For comparative purposes, the Dawg D is the league’s 6th ranked unit, giving up 77 ypg against the run (2nd), a beneficent 222 ypg against the pass (11th), and allowing 21 points per game (8th).   You seeing what SNL is seeing?  Georgia’s exuberant fans, exulting last week’s victory with by getting drunk and killing animals, seem to think that UGA’s 2008 defense is “tailor made” to stop Urban’s spread attack. 

SNL doesn’t see it.  Florida has a distinct advantage on this side of the ball, not just because Florida’s offense is statistically better than Georgia’s defense, but because Florida has explosive playmakers all over the field.  Harvin, Rainey, Demps, James, Murphy, Deonte, Hernandez, the other guy, and that dude, can all go the distance.  SNL expects Florida to paint the corners with quick passes and option-reads and go over the top with impunity against Georgia’s marginal pass-rush (1 less sack than Florida through 8 games).  In all, SNL expects there will be no less than 24 Gator points by half, and you should too.

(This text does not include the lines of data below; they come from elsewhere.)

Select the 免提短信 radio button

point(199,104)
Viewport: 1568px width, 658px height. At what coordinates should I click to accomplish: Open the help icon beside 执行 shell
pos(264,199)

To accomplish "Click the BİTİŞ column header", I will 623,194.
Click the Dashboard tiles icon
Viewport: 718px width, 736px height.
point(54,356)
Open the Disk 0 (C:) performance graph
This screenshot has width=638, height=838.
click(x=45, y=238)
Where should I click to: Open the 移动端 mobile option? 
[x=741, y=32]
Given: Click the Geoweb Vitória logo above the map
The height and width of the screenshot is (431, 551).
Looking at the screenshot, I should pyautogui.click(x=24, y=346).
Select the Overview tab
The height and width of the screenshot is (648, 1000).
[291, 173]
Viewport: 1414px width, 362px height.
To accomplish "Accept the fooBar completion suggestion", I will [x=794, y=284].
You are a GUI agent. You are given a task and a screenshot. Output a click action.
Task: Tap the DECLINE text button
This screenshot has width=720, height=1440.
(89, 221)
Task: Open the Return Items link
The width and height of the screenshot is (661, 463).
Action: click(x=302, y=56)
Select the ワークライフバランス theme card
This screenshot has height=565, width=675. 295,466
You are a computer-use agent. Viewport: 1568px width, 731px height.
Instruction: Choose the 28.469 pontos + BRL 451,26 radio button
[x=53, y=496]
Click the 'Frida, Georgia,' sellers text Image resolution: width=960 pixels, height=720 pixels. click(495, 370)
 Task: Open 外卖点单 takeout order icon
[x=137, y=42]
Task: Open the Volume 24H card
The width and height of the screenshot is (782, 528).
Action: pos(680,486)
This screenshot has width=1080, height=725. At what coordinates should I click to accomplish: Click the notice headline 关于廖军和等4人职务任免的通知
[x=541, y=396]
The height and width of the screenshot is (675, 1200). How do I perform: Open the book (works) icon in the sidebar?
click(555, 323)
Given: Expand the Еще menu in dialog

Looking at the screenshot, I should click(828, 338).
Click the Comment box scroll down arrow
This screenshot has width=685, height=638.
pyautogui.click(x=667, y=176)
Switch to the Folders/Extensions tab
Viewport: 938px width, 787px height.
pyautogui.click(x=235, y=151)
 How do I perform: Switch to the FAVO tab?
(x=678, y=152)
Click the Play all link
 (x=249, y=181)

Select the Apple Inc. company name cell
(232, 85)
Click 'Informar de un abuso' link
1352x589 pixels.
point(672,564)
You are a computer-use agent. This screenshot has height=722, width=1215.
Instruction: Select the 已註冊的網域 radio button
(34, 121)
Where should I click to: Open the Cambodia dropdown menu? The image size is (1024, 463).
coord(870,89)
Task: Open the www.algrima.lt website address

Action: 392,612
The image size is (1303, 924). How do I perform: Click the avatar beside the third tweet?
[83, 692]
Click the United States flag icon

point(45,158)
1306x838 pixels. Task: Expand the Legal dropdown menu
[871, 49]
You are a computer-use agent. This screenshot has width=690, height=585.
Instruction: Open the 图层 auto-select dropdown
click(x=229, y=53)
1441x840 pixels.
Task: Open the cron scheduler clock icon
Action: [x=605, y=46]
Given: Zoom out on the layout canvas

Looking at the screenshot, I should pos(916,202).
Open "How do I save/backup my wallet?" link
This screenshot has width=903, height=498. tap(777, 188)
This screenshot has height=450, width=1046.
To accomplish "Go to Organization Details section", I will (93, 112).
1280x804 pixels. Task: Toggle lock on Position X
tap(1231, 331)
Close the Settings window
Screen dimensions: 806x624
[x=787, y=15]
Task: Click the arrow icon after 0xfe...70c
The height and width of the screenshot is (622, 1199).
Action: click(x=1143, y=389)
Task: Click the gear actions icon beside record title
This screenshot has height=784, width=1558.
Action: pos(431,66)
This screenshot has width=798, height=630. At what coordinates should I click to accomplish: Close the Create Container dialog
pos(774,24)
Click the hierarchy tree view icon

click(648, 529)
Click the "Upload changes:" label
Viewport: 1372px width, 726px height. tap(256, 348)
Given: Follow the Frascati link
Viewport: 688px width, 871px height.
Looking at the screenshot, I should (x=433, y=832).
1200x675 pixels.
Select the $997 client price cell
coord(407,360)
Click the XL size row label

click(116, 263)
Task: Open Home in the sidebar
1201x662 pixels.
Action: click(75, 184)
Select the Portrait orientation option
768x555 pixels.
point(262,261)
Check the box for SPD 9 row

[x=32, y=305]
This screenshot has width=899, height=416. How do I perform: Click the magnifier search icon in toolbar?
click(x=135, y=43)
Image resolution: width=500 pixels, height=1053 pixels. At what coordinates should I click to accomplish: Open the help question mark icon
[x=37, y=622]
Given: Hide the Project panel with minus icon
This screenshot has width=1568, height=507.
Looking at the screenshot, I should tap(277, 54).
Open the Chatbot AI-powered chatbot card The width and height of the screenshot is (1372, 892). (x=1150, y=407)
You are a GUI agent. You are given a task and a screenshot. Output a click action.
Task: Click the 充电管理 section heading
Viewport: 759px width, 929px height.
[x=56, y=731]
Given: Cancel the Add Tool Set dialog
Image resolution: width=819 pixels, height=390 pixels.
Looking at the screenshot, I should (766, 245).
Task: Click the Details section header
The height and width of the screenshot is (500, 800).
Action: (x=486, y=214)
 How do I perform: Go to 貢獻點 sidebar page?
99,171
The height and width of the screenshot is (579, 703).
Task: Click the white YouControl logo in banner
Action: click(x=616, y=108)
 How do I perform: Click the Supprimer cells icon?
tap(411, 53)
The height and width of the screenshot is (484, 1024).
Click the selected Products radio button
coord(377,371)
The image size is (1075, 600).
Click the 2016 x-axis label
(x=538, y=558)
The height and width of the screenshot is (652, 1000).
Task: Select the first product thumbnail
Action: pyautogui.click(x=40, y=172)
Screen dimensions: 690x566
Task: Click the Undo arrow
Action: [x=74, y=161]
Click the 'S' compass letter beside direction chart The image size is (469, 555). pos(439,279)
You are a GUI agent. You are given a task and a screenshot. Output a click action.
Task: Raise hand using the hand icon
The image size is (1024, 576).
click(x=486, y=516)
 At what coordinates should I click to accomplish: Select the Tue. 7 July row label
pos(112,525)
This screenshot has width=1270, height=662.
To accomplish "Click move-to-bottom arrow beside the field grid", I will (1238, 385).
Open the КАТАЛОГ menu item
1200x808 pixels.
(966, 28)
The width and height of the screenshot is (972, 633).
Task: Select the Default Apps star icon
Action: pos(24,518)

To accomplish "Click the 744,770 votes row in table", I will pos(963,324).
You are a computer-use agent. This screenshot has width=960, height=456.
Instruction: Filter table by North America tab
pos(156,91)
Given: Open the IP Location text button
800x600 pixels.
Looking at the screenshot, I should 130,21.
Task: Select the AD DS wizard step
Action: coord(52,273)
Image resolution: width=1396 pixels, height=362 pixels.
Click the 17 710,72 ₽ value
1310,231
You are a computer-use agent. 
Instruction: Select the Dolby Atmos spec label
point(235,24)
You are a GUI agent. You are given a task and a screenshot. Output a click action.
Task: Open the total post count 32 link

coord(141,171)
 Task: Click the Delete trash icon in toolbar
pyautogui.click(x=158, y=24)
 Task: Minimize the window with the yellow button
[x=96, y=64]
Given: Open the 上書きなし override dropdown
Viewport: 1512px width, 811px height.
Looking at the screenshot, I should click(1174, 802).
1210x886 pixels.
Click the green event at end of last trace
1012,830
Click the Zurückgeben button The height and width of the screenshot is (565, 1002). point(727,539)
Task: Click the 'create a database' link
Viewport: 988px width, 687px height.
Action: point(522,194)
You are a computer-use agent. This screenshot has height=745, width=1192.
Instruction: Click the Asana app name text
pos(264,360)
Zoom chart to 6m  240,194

Conclusion:  This doesn’t have to be difficult.  Florida’s defense is much closer to the units that have stymied UGA thus far (‘Bama and USC for those who skipped to the end), and should give Georgia some trouble.  Similarly, Florida’s offense is light years ahead of the one that routed UGA in Athens only a month ago and Georgia will be gashed early and often, forcing the Bulldogs to play catch-up.  Put another way, a mistake by Florida’s defense yields a 25 yard run by Knowshon, a mistake by UGA’s defense yields an E-SPIN highlight that ends with Gators celebrating in the end zone.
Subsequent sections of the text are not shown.